Work required
Copy, word for word, each line of the data below from the first through the line containing "Task: Click the 项目类型 search input field", and stop there.

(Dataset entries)

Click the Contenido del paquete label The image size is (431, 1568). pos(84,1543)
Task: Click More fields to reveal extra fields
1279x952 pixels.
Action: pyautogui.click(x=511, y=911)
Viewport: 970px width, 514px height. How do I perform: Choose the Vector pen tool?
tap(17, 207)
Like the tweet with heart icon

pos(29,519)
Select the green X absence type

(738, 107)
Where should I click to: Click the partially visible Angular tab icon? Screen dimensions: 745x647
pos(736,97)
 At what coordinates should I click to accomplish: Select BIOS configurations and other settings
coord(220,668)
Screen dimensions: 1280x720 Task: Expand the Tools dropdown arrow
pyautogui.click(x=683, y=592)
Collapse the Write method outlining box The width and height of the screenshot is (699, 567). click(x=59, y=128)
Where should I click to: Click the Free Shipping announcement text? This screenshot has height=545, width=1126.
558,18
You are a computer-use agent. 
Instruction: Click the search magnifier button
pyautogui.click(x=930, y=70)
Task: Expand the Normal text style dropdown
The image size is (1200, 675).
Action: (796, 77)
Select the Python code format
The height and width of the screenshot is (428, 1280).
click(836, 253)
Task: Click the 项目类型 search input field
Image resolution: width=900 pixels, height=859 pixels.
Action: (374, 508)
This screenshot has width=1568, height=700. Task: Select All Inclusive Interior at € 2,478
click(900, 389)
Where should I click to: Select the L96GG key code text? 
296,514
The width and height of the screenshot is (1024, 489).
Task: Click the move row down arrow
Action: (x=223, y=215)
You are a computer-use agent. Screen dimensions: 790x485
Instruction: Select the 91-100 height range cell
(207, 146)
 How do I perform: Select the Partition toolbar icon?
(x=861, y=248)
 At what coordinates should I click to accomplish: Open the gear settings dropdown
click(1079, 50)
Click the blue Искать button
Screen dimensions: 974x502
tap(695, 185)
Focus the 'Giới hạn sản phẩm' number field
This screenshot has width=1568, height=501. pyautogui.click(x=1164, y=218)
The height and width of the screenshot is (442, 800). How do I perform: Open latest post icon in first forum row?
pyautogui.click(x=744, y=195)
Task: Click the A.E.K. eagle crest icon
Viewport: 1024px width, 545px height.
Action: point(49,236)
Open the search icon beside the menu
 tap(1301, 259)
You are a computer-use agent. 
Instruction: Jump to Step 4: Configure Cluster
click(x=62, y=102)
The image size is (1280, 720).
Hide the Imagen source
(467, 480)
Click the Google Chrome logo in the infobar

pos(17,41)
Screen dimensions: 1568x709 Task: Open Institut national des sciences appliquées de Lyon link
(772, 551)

Exercise answer
Click the Contenido del paquete label The image size is (431, 1568). pos(84,1543)
Task: Click More fields to reveal extra fields
1279x952 pixels.
Action: pyautogui.click(x=511, y=911)
Viewport: 970px width, 514px height. How do I perform: Choose the Vector pen tool?
tap(17, 207)
Like the tweet with heart icon

pos(29,519)
Select the green X absence type

(738, 107)
Where should I click to: Click the partially visible Angular tab icon? Screen dimensions: 745x647
pos(736,97)
 At what coordinates should I click to accomplish: Select BIOS configurations and other settings
coord(220,668)
Screen dimensions: 1280x720 Task: Expand the Tools dropdown arrow
pyautogui.click(x=683, y=592)
Collapse the Write method outlining box The width and height of the screenshot is (699, 567). click(x=59, y=128)
Where should I click to: Click the Free Shipping announcement text? This screenshot has height=545, width=1126.
558,18
You are a computer-use agent. 
Instruction: Click the search magnifier button
pyautogui.click(x=930, y=70)
Task: Expand the Normal text style dropdown
The image size is (1200, 675).
Action: (796, 77)
Select the Python code format
The height and width of the screenshot is (428, 1280).
click(836, 253)
Task: Click the 项目类型 search input field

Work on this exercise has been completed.